Sepedeh Tofigh is an Associate in the Miami office

The Financial Accounting Services Board (FASB) issued proposed amendments on June 26, 2013, to provide guidance about management's responsibilities in evaluating a company's going concern uncertainties in addition to the timing and content of related footnote disclosures. Even before a company's liquidation is imminent, there may be uncertainties about a company's ability to continue as a going concern and, therefore, about its going concern presumption (going concern uncertainties). Currently, there is no guidance in the U.S. Generally Accepted Accounting Principles (GAAP) about management's responsibilities in evaluating or disclosing these going concern uncertainties in financial statements.

The proposed amendments provide guidance under the U.S. GAAP about a company's responsibility to review going concern uncertainty, requiring annual and interim disclosure in the form of footnotes to the financial statements. Specifically, a company would review going concern uncertainty at each annual and interim reporting period and provide footnote disclosure if it is:

  • more likely than not that the company will be unable to meet its obligations within 12 months after the financial statement date, without taking actions that fall outside the ordinary course of business
  • known or probable that the company will be unable to meet its obligations within 24 months after the financial statement date, without taking actions that fall outside of the ordinary course of business

In determining whether disclosures are necessary, a company would assess information about conditions and events that exist at the date the financial statements are issued. Mitigating conditions and events also would be considered. In determining whether disclosures are necessary, however, a company would not consider the potential mitigating effect of management's plans that are outside the ordinary course of business.

If disclosure is triggered by the above thresholds, the company must disclose in the footnotes the following:

  • the principal conditions and events that give rise to the company's potential inability to meet its obligations
  • the possible effects those conditions and events could have on the company
  • management's evaluation of the significance of those conditions and events
  • mitigating conditions and events
  • management's plans that are intended to address the company's potential inability to meet its obligations

Additionally, the proposed amendments would require a company to evaluate whether there is substantial doubt about its going concern presumption. If there is substantial doubt, the company must disclose that determination in the footnotes. Substantial doubt would exist if, after assessing existing conditions and events — and after considering all of management's plans, including those outside the ordinary course of business — the company concludes that it is known or probable that it will be unable to meet its obligations within 24 months after the financial statement date.
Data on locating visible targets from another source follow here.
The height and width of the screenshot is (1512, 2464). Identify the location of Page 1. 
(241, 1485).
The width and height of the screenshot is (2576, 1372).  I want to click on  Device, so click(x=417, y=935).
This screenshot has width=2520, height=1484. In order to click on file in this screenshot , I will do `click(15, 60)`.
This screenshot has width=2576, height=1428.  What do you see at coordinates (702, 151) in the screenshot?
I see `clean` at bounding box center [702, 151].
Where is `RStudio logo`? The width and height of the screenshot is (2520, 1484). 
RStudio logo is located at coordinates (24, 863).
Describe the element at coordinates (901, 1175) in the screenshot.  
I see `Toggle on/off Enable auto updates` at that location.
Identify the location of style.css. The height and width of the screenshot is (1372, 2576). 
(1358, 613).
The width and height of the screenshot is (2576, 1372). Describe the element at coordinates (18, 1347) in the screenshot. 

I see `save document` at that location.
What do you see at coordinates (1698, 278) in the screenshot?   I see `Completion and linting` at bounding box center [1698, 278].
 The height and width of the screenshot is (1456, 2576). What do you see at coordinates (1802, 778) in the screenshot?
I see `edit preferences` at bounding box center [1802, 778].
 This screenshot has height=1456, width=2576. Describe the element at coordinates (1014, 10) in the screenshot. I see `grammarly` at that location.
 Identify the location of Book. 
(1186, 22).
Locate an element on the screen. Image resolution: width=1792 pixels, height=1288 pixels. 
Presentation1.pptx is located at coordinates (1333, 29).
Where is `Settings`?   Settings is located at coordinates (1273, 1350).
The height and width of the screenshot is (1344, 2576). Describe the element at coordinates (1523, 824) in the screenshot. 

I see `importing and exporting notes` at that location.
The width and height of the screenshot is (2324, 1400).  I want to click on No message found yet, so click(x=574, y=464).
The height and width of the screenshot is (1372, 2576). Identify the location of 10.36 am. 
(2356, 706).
Currently, the SEC's rules require disclosure in management's discussion and analysis (MD&A) of trends and uncertainties that are reasonably likely to have a material effect on the company's liquidity, capital resources and results of operations (Regulation S-K, Item 303(a)), including going concern uncertainties. Additionally, the SEC's rules mandate disclosure about a company's most significant risk factors (Regulation S-K, Item 503(c)), which also may include going concern uncertainties. FASB stated that the amendments would not present new or incremental information in an SEC filing as a whole, but would provide guidance in the U.S. GAAP about the timing and content of footnote disclosures specific to going concern uncertainties.

Comments to the FASB on the proposed rule are due September 24, 2013.